A tiny number of cases of a dread disease having patients who "spontaneously" (that is, through mechanisms not fully understood) go into long-term remission from their disease is a routine part of medical practice. AIDS has been scary in the years since it was discovered precisely because of how infrequently patients go into remission, compared to patients with many other dread diseases. Any unusual case of AIDS becoming less grave in its symptoms in any patient is well worth investigating, but it remains to be seen how well understanding those rare cases will generalize to a cure or preventive treatment for AIDS.
The big surprise about AIDS for people like me who were already reading about medical research before AIDS was discovered is how effective antiviral treatments for AIDS have been. The new approach of "treatment as prevention" looks very promising, and there are patients who knew of HIV-positive status in the early 1990s who are still alive and generally healthy--IF they are consistent in taking their antiviral medications--today in 2012, which was not at all expected by researchers even a few years before the protease inhibitor medications were developed. Antiviral drugs are still rare, and AIDS has been a surprising case of effective drug development on a very short time scale.

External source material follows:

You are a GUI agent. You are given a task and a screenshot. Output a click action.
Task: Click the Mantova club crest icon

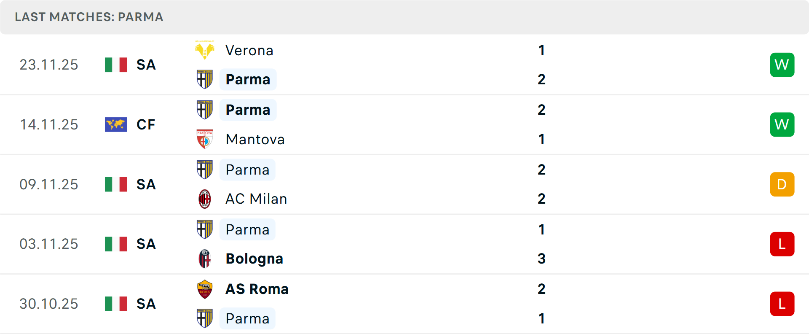(x=205, y=139)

This is interesting news, large scale transplants do not sound like they would be a viable solution but I wonder how much closer this takes us to applying some sort of gene therapy approach to alter t cell production to mimic the differences produced by this resistant strain of bone marrow.
I don't think that's how this works. AFAIU, this works because it literally wipes out your HIV-infected immune system and replaces it with a new one(not HIV-resistant per se). Correct me if i am wrong.
"While the cells used in Brown’s transplant procedure were specifically chosen from a donor who had a genetic mutation that resisted HIV, these patients received transplants with normal cells."
White blood cell transplant can cure many previous incurable things, including quite a few type of cancer. Too bad you'll have to go to China for the procedure...
How are they trying to detect HIV while at the same time giving the drugs? The drugs make it impossible to find the HIV.